Georgieva-Socio-Cultural

Kristalina Georgieva

Owing to her family history, Kristalina’s socio-cultural influence in her politics is the most spearheading. She grew up in a communist regime as the grand-daughter of a freedom fighter and eventually, the daughter of a civil engineer. Nationalism, as well as her Eastern European influence, is pivotal due to the role her mother played in her life. Her affluence during dire times led her to embrace western education. Later on in her life, her upbringing shifted to elite western education systems. This eventually garnered her approach to economics and finance leading her to work in the World Bank and the EU. 

Kristalina is, therefore, a mixture of her Eastern communist roots and a Western education and belief system and represents the latter more strongly than the former.  This is in a way a part of the strife she personally holds in making her western influence strong and emerge stronger than her Eastern European communist roots. 

Gender based policies

On her gender gap policies, Kristalina has a  personal inclination as well as motivation in pushing these forward  This includes her mother playing a pivotal role in her life as well as consistently being a female leader in a male-dominated industry. This makes the cause personal. Hence, irrespective of the support she enjoys, her push for gender equality policy takes a primal position. 

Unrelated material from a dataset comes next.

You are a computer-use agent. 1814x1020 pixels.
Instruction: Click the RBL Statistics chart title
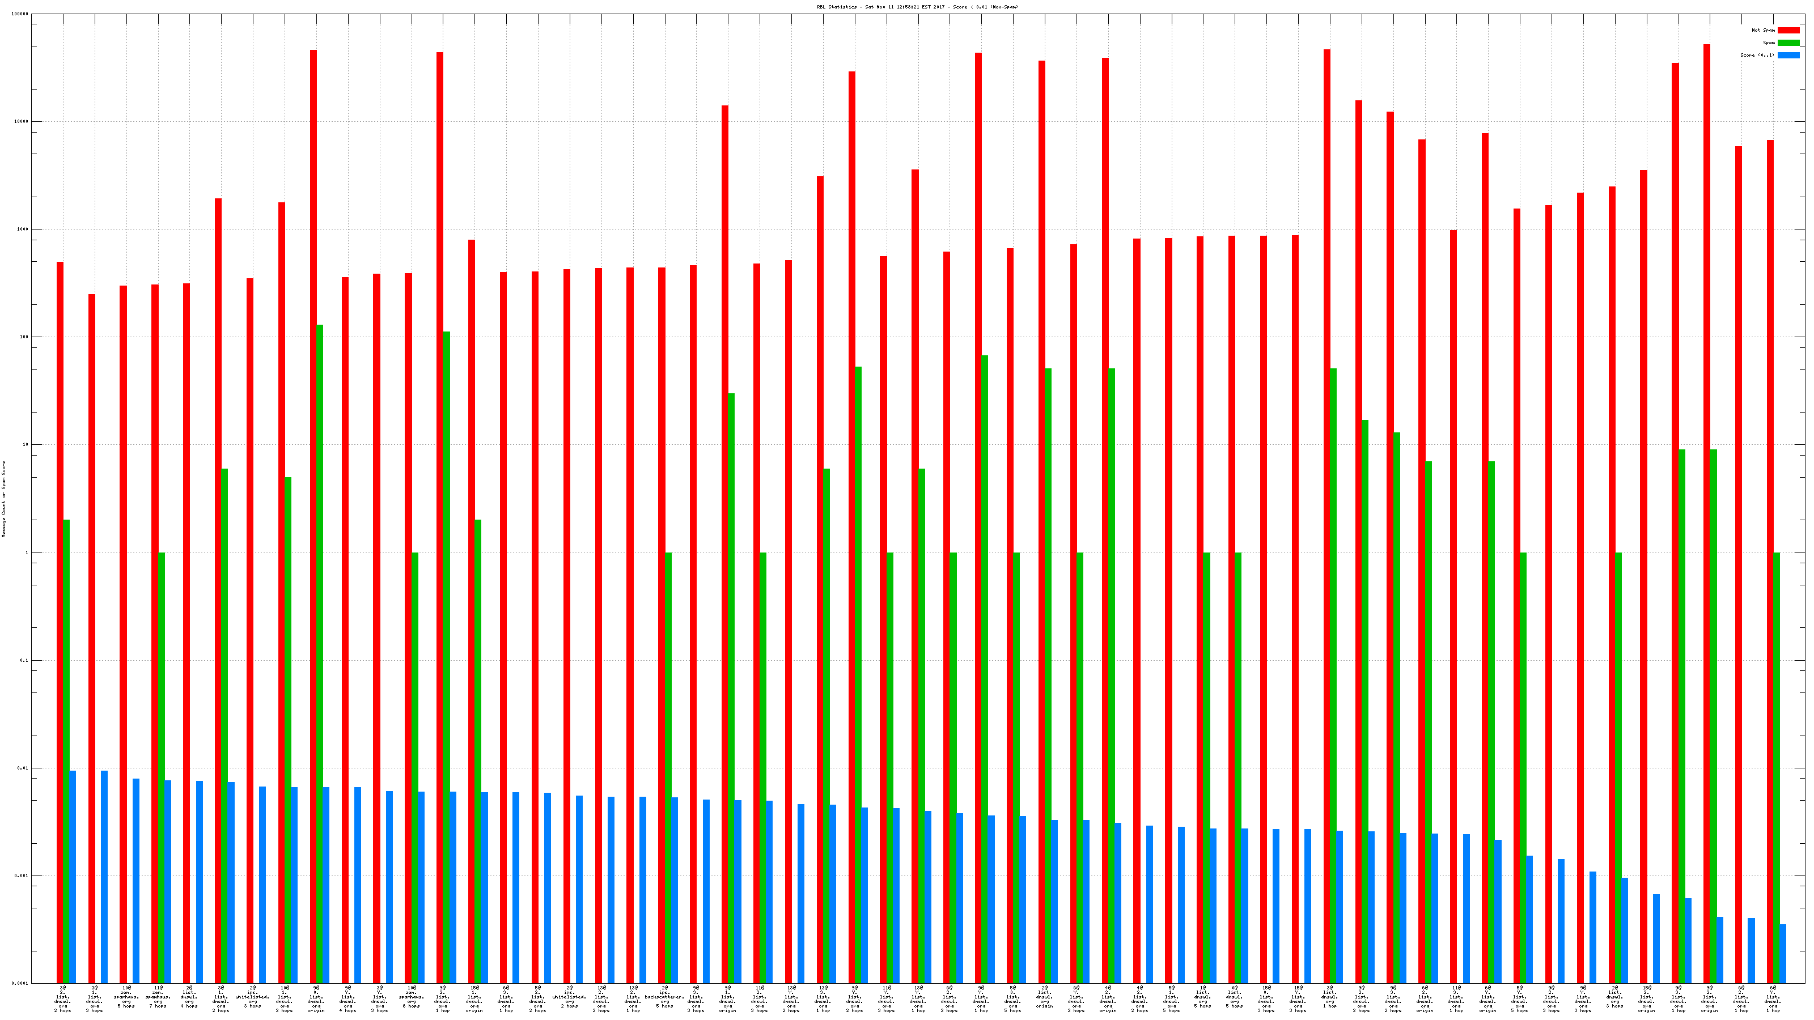click(x=917, y=7)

Gender gap policies also fall under the liberal spectrum making them more acceptable to her supporters even if they prove to be constraint challenges. As some key changes go, she backed quotas for the private sector to accelerate better representation of women in C-suites, citing IMF studies that companies boosted results by 8% to 11% if they had women on their boards or senior management. Georgieva also launched a new IMF working paper on unpaid labour, which showed that women do an average of 2.7 more hours of childcare, house cleaning and other unpaid work per day than men. 

While working papers are good to garner attention to the subject, the IMF and consequently Kristalina do not have a direct sphere of influence in eradicating gender inequality in the financial sector. Still, her push for the conversation to start is evident in her petitioning for action.